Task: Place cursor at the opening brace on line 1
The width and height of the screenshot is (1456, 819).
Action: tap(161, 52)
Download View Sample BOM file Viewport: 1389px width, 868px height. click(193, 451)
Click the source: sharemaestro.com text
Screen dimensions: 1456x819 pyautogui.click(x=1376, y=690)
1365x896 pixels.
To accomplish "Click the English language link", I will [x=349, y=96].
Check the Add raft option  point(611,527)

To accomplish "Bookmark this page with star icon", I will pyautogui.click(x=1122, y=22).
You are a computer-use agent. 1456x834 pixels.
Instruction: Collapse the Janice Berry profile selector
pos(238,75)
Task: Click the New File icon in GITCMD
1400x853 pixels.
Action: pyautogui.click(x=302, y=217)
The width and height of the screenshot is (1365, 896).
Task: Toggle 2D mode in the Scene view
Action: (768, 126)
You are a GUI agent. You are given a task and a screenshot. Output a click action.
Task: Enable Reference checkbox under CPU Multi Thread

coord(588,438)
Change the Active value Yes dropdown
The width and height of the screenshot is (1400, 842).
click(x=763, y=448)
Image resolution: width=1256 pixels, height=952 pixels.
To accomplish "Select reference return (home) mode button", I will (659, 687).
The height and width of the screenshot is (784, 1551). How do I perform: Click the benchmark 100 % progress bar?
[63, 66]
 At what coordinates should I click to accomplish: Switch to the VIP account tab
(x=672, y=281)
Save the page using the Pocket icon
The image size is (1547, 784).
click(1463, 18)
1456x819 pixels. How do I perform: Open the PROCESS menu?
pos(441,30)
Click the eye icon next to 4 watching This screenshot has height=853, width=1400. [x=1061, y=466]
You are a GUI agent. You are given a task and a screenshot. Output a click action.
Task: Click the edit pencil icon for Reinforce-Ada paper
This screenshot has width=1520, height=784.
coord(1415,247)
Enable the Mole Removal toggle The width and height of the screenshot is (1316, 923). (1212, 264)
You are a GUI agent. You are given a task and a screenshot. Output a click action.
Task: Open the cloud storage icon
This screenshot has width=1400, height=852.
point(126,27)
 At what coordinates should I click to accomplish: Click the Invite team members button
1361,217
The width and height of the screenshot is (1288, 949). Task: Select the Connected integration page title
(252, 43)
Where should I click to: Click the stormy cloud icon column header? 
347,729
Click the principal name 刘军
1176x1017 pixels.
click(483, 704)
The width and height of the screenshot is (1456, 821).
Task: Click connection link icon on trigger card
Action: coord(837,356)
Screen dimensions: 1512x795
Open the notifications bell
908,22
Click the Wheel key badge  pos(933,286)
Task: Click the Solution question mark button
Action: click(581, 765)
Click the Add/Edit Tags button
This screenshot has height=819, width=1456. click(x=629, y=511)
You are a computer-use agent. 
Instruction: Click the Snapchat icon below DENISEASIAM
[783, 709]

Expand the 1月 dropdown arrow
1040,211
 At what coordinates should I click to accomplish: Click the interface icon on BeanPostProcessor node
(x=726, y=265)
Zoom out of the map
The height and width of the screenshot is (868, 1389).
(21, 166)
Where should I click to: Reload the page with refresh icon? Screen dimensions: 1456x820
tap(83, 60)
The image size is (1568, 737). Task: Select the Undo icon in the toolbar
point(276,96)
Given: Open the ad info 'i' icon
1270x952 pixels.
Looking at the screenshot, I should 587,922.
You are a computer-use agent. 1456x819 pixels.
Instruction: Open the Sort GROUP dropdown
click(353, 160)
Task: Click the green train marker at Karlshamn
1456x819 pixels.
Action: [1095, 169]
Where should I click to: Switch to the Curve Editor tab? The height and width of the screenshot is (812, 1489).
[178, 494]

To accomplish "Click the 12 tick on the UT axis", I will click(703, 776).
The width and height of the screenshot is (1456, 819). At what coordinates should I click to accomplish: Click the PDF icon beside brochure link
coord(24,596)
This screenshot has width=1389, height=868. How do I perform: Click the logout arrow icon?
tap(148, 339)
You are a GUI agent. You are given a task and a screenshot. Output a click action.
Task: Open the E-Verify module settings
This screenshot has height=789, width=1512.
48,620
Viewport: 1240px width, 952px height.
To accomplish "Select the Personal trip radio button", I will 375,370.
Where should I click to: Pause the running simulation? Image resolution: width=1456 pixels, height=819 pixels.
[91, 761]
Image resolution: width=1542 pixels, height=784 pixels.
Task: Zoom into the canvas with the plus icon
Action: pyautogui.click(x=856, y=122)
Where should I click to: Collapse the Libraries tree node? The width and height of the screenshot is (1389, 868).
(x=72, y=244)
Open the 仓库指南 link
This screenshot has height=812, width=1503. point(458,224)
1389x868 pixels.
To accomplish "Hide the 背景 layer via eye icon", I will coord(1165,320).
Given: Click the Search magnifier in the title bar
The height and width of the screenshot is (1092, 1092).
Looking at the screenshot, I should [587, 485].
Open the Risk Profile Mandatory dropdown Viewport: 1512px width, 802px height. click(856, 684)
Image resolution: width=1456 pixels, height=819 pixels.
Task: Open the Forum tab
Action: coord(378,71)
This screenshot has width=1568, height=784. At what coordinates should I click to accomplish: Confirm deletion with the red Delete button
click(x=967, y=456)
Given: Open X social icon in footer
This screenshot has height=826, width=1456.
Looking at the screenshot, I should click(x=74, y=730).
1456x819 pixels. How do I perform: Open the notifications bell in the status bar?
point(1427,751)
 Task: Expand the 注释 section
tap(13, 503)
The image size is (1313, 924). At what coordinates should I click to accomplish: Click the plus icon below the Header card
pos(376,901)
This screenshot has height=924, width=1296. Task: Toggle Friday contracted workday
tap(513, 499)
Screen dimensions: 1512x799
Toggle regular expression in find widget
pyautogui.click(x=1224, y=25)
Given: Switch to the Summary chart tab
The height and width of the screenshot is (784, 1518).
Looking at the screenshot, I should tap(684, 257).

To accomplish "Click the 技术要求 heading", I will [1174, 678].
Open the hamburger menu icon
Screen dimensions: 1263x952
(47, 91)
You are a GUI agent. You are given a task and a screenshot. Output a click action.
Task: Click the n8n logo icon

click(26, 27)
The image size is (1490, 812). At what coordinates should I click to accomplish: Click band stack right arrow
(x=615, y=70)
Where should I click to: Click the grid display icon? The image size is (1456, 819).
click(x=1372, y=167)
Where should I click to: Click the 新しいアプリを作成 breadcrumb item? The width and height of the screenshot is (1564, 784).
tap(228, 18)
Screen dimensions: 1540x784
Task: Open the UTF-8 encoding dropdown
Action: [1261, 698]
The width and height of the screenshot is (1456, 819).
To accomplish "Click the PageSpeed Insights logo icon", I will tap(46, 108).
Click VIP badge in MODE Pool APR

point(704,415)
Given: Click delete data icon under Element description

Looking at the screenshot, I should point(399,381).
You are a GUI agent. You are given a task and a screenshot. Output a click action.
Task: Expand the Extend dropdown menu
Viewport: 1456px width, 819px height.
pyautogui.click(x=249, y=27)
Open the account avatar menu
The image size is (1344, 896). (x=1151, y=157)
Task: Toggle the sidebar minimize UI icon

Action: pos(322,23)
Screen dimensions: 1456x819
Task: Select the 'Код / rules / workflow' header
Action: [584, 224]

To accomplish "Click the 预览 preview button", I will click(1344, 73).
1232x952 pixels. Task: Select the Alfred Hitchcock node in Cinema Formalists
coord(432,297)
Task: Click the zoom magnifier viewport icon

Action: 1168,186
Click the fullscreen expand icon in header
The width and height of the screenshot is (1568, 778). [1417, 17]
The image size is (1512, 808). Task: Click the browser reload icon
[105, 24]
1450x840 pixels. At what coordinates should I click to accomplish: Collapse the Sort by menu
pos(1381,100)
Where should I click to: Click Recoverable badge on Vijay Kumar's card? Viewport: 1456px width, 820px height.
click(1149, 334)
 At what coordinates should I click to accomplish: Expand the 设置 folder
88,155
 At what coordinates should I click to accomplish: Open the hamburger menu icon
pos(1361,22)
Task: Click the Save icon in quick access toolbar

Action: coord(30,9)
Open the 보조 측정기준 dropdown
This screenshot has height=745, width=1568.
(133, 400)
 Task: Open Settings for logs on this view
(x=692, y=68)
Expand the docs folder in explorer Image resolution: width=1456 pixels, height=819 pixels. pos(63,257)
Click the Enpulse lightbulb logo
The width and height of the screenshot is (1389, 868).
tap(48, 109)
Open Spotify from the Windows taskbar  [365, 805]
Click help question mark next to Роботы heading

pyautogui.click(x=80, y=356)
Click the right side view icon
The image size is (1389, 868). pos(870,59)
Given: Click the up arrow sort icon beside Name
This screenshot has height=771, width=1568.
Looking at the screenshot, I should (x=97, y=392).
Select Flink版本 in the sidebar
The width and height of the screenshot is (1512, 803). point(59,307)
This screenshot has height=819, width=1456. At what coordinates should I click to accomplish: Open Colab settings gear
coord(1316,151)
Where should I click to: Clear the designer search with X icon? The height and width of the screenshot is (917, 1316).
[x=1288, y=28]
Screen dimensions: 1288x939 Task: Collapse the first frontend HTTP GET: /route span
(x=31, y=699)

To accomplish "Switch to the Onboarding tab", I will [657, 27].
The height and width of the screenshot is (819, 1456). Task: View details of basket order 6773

-- What you need to do --
Please return the lines above exactly, from the first one down to the line with "Task: Click the New File icon in GITCMD", and stop after that line.

-- Solution --
Task: Place cursor at the opening brace on line 1
The width and height of the screenshot is (1456, 819).
Action: tap(161, 52)
Download View Sample BOM file Viewport: 1389px width, 868px height. click(193, 451)
Click the source: sharemaestro.com text
Screen dimensions: 1456x819 pyautogui.click(x=1376, y=690)
1365x896 pixels.
To accomplish "Click the English language link", I will [x=349, y=96].
Check the Add raft option  point(611,527)

To accomplish "Bookmark this page with star icon", I will pyautogui.click(x=1122, y=22).
You are a computer-use agent. 1456x834 pixels.
Instruction: Collapse the Janice Berry profile selector
pos(238,75)
Task: Click the New File icon in GITCMD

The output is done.